[Alıştırma Görevi 1]
Mücadele biçimleri üzerine metne göre bir mücadele biçimini diğerinden ayıran temel kriter nedir?

[Sunulan Metin]
——————————
İkinci olarak, politik mücadele biçimi, devrimin subjektif şartlarının yaratılmasını ifade eder. Bu nedenle, (genel olarak) siyasi gerçekleri açıklar, kitlelere politik hedef gösterir ve onları örgütleyerek eyleme sokar. Bir başka deyişle, politik mücadele biçimi, kitleleri bilinçlendirip, örgütlemek amacıyla yürütülen, propaganda-ajitasyon-siyasi eğitim-bilinçlendirme ve örgütlendirme çalışmalarının bütünlüğünü ifade eder. Bu nedenle:
Üçüncü olarak, politik mücadele biçimi kullandığı araç ile nitelenir. Bir mücadele biçimini diğerinden ayıran temel kriter kullanılan araçtır. Bu da genel olarak, barışçıl ve silahlı olmak üzere iki ana bölümdür; özel olarak her bölümün kendi içlerinde aynı muhtevada farklı araçların kullanılması şeklinde, farklı ve değişik mücadele biçimlerini ifade eder.
“Baştan başlayalım. Mücadele biçimleri sorununun incelenmesinde her Marksistin isteyeceği başlıca şeyler nelerdir? Önce hareketi belli bir özel mücadele biçimine bağlamayan Marksizm, sosyalizmin bütün ilkel biçimlerinden ayrılır. Her çeşit mücadele biçimini kabul eder; onları 'icat' etmez, sadece genelleştirir, örgütler, hareketin akımı içinde kendiliğinden doğan devrimci sınıfların mücadele biçimlerine bilinçli ifadeler verir. Bütün soyut kalıpların ve öğreti reçetelerin can düşmanı olan Marksizm, hareket geliştikçe, kitlelerin sınıf bilinci büyüdükçe ekonomik ve politik buhranlar keskinleştikçe sürekli olarak yeni, değişik savunma ve saldırı yöntemleri doğuran ilerleme halindeki kitle mücadelesi karşısında dikkatli bir tavır alınmasını gerektirir.” (16*)(abç)
Ancak bu, oportünizm tarafından, “her mücadele biçimi ilke olarak kabul edilir, öyle ise silahlı propagandanın temel alınmasında ısrar edilemez” sözlerini desteklemekte kullanılmaktadır. Ama durum hiç de öyle değildir:
“Akla uygun olmak koşuluyla, bütün mücadele araçlarını, bütün mücadele plan ve yöntemlerini ilke olarak kabul etmekle, belirli bir siyasi anda sıkı sıkıya uygulanan bir plan gereğince hareket yönünü tayin etme gereğini birbirine karıştırmak; eğer taktikten söz ediyorsak, bütün tedavi yöntemlerinin tıp tarafından tanınması ile belli bir hastalığa belli bir tedavi yönteminin uygulanması gereğini birbirine karıştırmaya eşittir.” (17*)
——————————
[Verilen Bilgiler]
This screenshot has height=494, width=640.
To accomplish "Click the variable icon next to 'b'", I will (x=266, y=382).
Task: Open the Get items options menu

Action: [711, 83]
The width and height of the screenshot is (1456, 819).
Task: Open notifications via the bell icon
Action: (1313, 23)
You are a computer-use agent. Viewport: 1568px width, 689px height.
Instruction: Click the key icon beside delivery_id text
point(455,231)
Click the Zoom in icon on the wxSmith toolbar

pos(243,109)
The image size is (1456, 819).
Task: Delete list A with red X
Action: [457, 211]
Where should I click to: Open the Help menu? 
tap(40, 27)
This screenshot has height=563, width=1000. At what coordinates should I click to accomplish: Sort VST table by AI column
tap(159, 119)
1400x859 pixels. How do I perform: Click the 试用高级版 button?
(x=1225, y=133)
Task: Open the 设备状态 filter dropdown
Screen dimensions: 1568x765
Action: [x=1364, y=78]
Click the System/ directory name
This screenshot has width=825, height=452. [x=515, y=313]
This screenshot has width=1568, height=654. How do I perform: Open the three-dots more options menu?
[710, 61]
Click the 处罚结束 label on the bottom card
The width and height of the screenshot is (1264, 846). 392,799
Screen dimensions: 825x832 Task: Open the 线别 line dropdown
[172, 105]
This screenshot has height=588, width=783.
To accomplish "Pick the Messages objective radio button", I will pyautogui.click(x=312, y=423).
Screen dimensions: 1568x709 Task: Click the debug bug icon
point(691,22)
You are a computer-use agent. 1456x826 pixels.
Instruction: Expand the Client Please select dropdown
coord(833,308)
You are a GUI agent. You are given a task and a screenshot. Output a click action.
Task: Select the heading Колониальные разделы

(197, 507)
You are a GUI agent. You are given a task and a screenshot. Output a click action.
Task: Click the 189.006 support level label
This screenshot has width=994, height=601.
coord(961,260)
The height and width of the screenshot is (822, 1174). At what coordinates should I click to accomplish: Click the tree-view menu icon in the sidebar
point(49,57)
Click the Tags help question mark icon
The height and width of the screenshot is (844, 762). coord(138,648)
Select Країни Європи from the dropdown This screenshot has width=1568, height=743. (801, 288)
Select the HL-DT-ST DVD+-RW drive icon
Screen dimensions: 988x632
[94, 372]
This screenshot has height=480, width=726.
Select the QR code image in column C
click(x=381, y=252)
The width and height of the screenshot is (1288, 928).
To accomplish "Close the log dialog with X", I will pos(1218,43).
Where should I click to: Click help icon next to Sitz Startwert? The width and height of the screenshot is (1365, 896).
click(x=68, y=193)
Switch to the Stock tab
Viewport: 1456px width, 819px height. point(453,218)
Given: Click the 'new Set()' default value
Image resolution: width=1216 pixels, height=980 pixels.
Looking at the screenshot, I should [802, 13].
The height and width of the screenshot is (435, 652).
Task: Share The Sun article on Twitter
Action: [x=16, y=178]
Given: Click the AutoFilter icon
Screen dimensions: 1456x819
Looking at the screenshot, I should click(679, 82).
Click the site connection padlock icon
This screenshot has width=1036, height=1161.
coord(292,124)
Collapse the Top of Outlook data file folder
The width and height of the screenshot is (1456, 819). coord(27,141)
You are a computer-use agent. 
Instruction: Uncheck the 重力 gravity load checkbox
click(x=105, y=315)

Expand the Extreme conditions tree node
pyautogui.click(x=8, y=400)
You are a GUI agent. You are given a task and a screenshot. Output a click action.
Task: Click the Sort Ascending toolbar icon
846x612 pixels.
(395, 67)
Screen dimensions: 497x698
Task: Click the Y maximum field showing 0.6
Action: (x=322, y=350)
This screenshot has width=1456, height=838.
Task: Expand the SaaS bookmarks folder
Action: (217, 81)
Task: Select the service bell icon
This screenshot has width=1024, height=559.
——————————
[Alıştırma Görevi 2]
Kayıtlarda "Select Країни Європи" geçen satırdan başlayıp "pyautogui.click(x=8, y=400)" geçen satıra kadar, bu satır da dahil, tüm satırları birebir yazın.

[Tam Yanıt 1]
Kullanılan araçtır.

[Tam Yanıt 2]
Select Країни Європи from the dropdown This screenshot has width=1568, height=743. (801, 288)
Select the HL-DT-ST DVD+-RW drive icon
Screen dimensions: 988x632
[94, 372]
This screenshot has height=480, width=726.
Select the QR code image in column C
click(x=381, y=252)
The width and height of the screenshot is (1288, 928).
To accomplish "Close the log dialog with X", I will pos(1218,43).
Where should I click to: Click help icon next to Sitz Startwert? The width and height of the screenshot is (1365, 896).
click(x=68, y=193)
Switch to the Stock tab
Viewport: 1456px width, 819px height. point(453,218)
Given: Click the 'new Set()' default value
Image resolution: width=1216 pixels, height=980 pixels.
Looking at the screenshot, I should [802, 13].
The height and width of the screenshot is (435, 652).
Task: Share The Sun article on Twitter
Action: [x=16, y=178]
Given: Click the AutoFilter icon
Screen dimensions: 1456x819
Looking at the screenshot, I should click(679, 82).
Click the site connection padlock icon
This screenshot has width=1036, height=1161.
coord(292,124)
Collapse the Top of Outlook data file folder
The width and height of the screenshot is (1456, 819). coord(27,141)
You are a computer-use agent. 
Instruction: Uncheck the 重力 gravity load checkbox
click(x=105, y=315)

Expand the Extreme conditions tree node
pyautogui.click(x=8, y=400)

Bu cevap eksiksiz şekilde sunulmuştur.